The reason for the crisis of Russian liberalism is not in the ideals of freedom, even if interpreted in a variety of ways, writes Khodorkovsky. Those whom fate and history entrusted with keeping the liberal values in Russia failed in their task. The SPS and Yabloko lost the elections not because the Kremlin discredited them but because the presidential staff, for the first time did not help them. Instead, it put them on a level footing with the other opposition forces. Irina Khakamada won a record-breaking 3.84% of the vote at the presidential elections not despite the regime but largely because the Kremlin needed the turnout.

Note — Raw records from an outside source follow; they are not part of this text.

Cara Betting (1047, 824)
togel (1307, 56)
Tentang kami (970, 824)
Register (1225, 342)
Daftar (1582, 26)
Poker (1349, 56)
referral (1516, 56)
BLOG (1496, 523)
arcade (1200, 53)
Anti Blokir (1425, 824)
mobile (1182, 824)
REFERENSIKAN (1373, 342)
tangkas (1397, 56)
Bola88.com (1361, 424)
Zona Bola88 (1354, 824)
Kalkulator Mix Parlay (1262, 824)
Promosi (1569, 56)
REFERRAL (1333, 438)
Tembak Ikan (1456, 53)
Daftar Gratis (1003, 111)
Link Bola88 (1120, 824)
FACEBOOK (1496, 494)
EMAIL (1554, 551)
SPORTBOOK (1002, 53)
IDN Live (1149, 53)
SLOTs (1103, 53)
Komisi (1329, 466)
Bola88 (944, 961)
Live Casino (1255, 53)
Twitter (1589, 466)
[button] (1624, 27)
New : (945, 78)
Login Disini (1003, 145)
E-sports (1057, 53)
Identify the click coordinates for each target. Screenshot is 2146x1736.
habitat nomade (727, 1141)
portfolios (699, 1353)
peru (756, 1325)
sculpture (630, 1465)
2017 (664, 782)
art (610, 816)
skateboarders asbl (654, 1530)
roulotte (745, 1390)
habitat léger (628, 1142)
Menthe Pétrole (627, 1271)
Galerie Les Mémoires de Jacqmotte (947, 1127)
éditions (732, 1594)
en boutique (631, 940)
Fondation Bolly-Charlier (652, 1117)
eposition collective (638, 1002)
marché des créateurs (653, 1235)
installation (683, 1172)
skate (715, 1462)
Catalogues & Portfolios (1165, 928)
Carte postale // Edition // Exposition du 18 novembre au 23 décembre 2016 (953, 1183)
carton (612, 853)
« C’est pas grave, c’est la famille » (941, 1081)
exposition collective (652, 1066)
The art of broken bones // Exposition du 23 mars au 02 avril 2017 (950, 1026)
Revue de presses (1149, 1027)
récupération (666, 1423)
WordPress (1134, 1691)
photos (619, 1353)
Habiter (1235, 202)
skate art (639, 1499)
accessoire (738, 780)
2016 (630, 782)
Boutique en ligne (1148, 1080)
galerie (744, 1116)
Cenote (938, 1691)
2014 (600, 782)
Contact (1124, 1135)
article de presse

I don't mean that Chubais, Gaidar and their comrades wanted to cheat Russia. Many liberals of the first, Yeltsin's, period sincerely believed in liberalism and the need for a "liberal revolution" in the tired country that had seen few pleasant sides of freedom. But the attitude of the liberals, who unexpectedly gained power, to the revolution was too shallow, if not light-hearted. They thought about the living and working standards for 10% of the people who were ready for radical change and rejection of state paternalism. But they forgot about the other 90%.

They covered the tragic failures of their policy with lies. They closed their eyes to social reality when they made the sweeping brushes of privatisation, ignoring its negative social consequences and coquettishly describing it as painless, honest and fair. Everyone knows what the people think about that "big-time" privatisation. Nobody bothered with the reform of education, healthcare, housing and communal services, or addressee support for the low-income sections of the population in the 1990s. I mean the problems on whose solution the life of a vast majority of the people in Russia has always depended. The time of reckoning has come. The people said a firm and merciless "Good bye" to official liberals at the 2003 elections. Even the young people who, we were absolutely sure, shared the SPS ideas unquestionably and would support Chubais, voted for the LDPR and Rodina (Homeland). It was the spit in the veritable precipice that formed between the liberals in power and the country.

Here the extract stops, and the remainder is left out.